[Excerpts from a dataset]

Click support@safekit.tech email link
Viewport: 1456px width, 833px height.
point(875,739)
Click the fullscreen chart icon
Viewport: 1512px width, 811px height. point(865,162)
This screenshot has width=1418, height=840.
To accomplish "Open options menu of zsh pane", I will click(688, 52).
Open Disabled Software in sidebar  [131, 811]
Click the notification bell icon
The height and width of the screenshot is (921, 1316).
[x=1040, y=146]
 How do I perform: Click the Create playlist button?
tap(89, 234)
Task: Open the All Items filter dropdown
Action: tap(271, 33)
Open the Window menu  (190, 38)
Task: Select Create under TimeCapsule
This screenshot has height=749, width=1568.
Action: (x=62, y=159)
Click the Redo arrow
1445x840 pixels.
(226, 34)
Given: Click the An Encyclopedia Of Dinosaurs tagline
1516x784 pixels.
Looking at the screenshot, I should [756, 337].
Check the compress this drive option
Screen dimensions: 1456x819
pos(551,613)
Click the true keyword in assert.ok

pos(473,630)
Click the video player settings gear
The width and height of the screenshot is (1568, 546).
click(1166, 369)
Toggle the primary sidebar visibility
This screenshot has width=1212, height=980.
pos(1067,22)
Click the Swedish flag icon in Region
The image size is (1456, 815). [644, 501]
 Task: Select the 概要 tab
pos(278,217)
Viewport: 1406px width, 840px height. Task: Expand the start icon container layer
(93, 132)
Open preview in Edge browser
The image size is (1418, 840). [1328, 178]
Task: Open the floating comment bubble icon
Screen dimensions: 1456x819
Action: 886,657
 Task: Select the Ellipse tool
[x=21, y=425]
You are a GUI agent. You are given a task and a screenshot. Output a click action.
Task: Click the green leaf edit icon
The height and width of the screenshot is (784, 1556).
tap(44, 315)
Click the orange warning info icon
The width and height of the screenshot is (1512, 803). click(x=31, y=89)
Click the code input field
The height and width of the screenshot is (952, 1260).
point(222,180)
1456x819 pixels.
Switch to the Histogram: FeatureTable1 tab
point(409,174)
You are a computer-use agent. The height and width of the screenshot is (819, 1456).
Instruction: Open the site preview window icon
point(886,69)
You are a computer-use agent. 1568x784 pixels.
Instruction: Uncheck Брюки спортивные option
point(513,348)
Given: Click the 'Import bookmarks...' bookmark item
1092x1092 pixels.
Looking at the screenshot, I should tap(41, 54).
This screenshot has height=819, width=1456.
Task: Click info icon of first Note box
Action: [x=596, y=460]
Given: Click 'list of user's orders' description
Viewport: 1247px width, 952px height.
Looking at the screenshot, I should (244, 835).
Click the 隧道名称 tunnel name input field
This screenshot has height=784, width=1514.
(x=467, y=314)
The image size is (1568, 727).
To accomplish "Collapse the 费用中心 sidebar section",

* Work to be completed *
Reproduce all the records, exactly and in full.

* Output below *
Click support@safekit.tech email link
Viewport: 1456px width, 833px height.
point(875,739)
Click the fullscreen chart icon
Viewport: 1512px width, 811px height. point(865,162)
This screenshot has width=1418, height=840.
To accomplish "Open options menu of zsh pane", I will click(688, 52).
Open Disabled Software in sidebar  [131, 811]
Click the notification bell icon
The height and width of the screenshot is (921, 1316).
[x=1040, y=146]
 How do I perform: Click the Create playlist button?
tap(89, 234)
Task: Open the All Items filter dropdown
Action: tap(271, 33)
Open the Window menu  (190, 38)
Task: Select Create under TimeCapsule
This screenshot has height=749, width=1568.
Action: (x=62, y=159)
Click the Redo arrow
1445x840 pixels.
(226, 34)
Given: Click the An Encyclopedia Of Dinosaurs tagline
1516x784 pixels.
Looking at the screenshot, I should [756, 337].
Check the compress this drive option
Screen dimensions: 1456x819
pos(551,613)
Click the true keyword in assert.ok

pos(473,630)
Click the video player settings gear
The width and height of the screenshot is (1568, 546).
click(1166, 369)
Toggle the primary sidebar visibility
This screenshot has width=1212, height=980.
pos(1067,22)
Click the Swedish flag icon in Region
The image size is (1456, 815). [644, 501]
 Task: Select the 概要 tab
pos(278,217)
Viewport: 1406px width, 840px height. Task: Expand the start icon container layer
(93, 132)
Open preview in Edge browser
The image size is (1418, 840). [1328, 178]
Task: Open the floating comment bubble icon
Screen dimensions: 1456x819
Action: 886,657
 Task: Select the Ellipse tool
[x=21, y=425]
You are a GUI agent. You are given a task and a screenshot. Output a click action.
Task: Click the green leaf edit icon
The height and width of the screenshot is (784, 1556).
tap(44, 315)
Click the orange warning info icon
The width and height of the screenshot is (1512, 803). click(x=31, y=89)
Click the code input field
The height and width of the screenshot is (952, 1260).
point(222,180)
1456x819 pixels.
Switch to the Histogram: FeatureTable1 tab
point(409,174)
You are a computer-use agent. The height and width of the screenshot is (819, 1456).
Instruction: Open the site preview window icon
point(886,69)
You are a computer-use agent. 1568x784 pixels.
Instruction: Uncheck Брюки спортивные option
point(513,348)
Given: Click the 'Import bookmarks...' bookmark item
1092x1092 pixels.
Looking at the screenshot, I should tap(41, 54).
This screenshot has height=819, width=1456.
Task: Click info icon of first Note box
Action: [x=596, y=460]
Given: Click 'list of user's orders' description
Viewport: 1247px width, 952px height.
Looking at the screenshot, I should (244, 835).
Click the 隧道名称 tunnel name input field
This screenshot has height=784, width=1514.
(x=467, y=314)
The image size is (1568, 727).
To accomplish "Collapse the 费用中心 sidebar section",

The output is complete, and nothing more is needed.